Topic 13: Backpropagation¶

Introduction¶

Shallow vs. Deep Models: Shallow models compute predictions as a linear function, while deeper models can represent a broader set of functions.
Backpropagation:
- Central algorithm for training neural networks.
- Computes partial derivatives of the loss function with respect to network parameters.
- Used in gradient descent, similar to linear and logistic regression.

Relation to Chain Rule:

Backpropagation applies the Chain Rule from multivariate calculus with additional twists and challenges.

The Chain Rule revisited¶

Model and Loss Function

For univariate inputs and a single training example \((x, t)\):

\[ \begin{aligned} z & = wx + b\\ y &= \sigma(z) \\ \mathcal{L} &= \frac{1}{2}(y - t)^2 \end{aligned} \]

Regularizer

A regularizer encourages simpler explanations by penalizing large weights:

\[ \begin{aligned} \mathcal{R} & = \frac{1}{2}w^2 \\ \mathcal{L}_{\text{reg}} &= \mathcal{L} + \lambda \mathcal{R} \end{aligned} \]

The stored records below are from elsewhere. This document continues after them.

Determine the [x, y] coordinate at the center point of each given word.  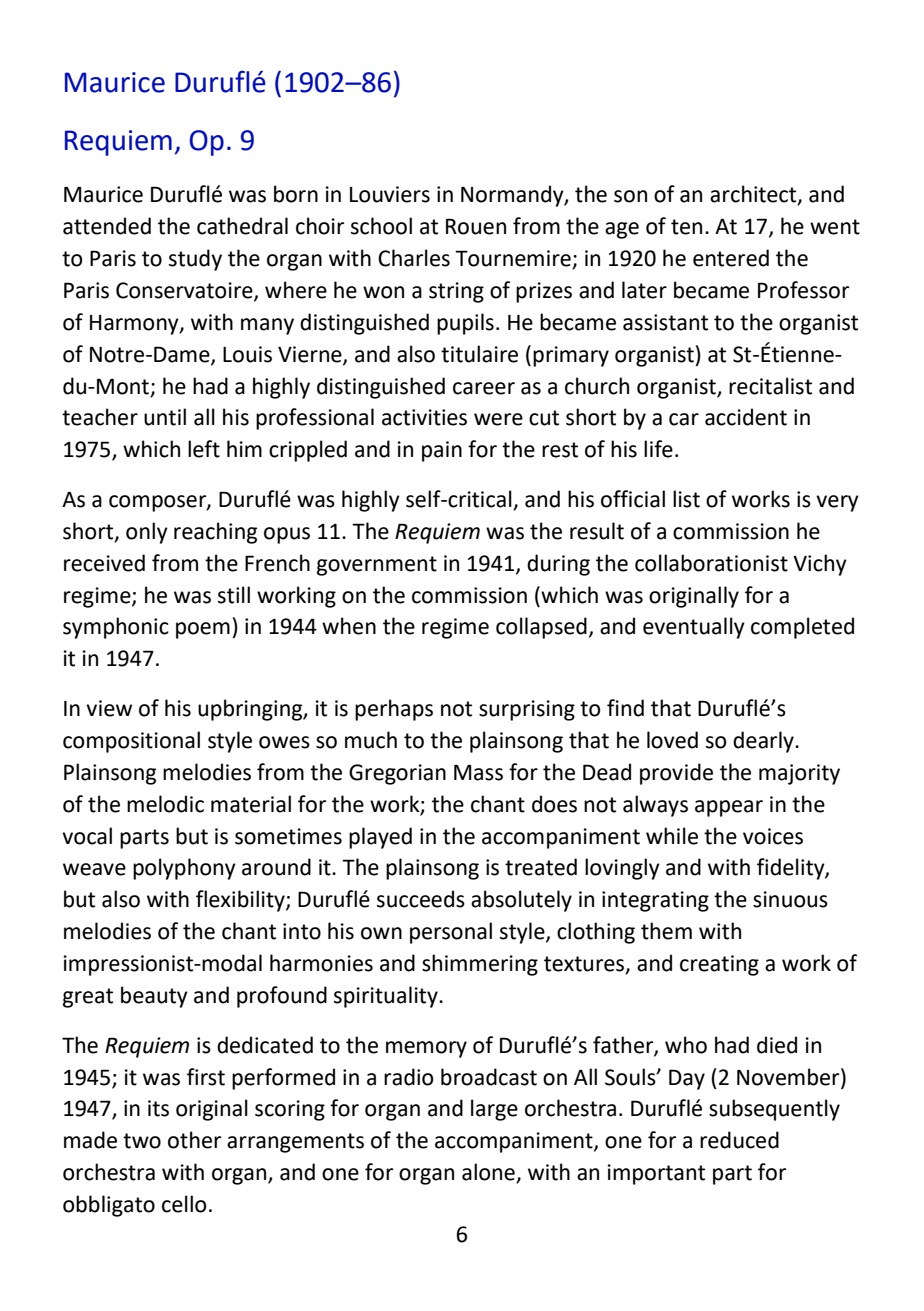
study [195, 260]
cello [184, 1204]
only [147, 533]
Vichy [820, 565]
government [377, 566]
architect [754, 195]
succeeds [421, 899]
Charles [414, 258]
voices [773, 836]
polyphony [184, 869]
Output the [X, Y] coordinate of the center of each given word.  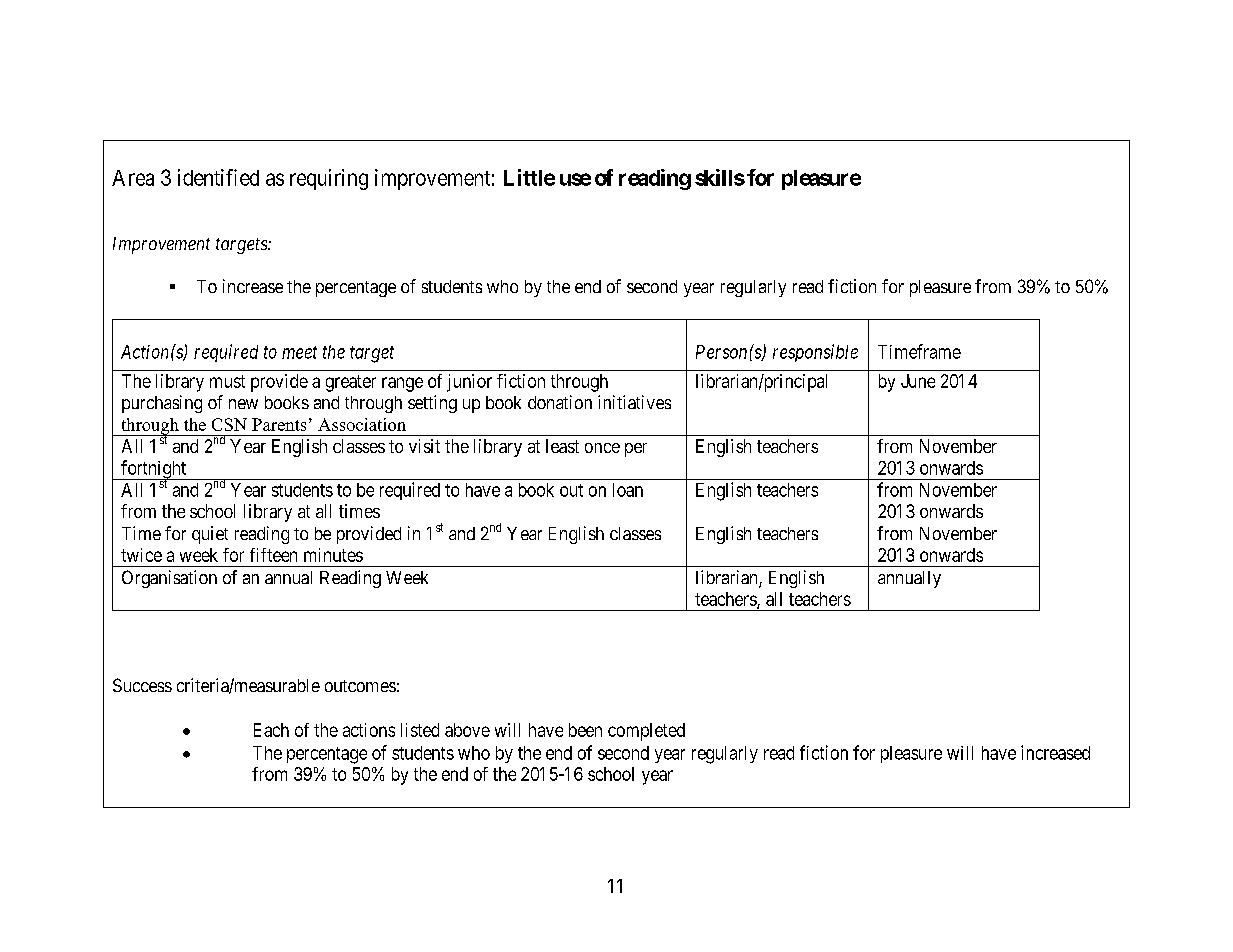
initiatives [634, 402]
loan [628, 490]
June [918, 381]
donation [560, 402]
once [602, 448]
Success [142, 685]
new [243, 404]
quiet [210, 535]
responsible [815, 353]
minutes [333, 555]
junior [469, 383]
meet [299, 352]
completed [646, 732]
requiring [329, 179]
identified [218, 177]
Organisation [169, 579]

\(\lambda\) is a hyperparameter; the larger it is, the more strongly the weights prefer to be close to zero.

Goal

To perform gradient descent, compute the partial derivatives \(\partial \mathcal{L}_{\text{reg}} / \partial w\) and \(\partial \mathcal{L}_{\text{reg}} / \partial b\).

How you would have done it in calculus class¶

Recall that partial derivatives can be calculated in the same way as univariate derivatives. The cost function can be expanded in terms of \(w\) and \(b\), and derivatives are computed using repeated applications of the univariate Chain Rule.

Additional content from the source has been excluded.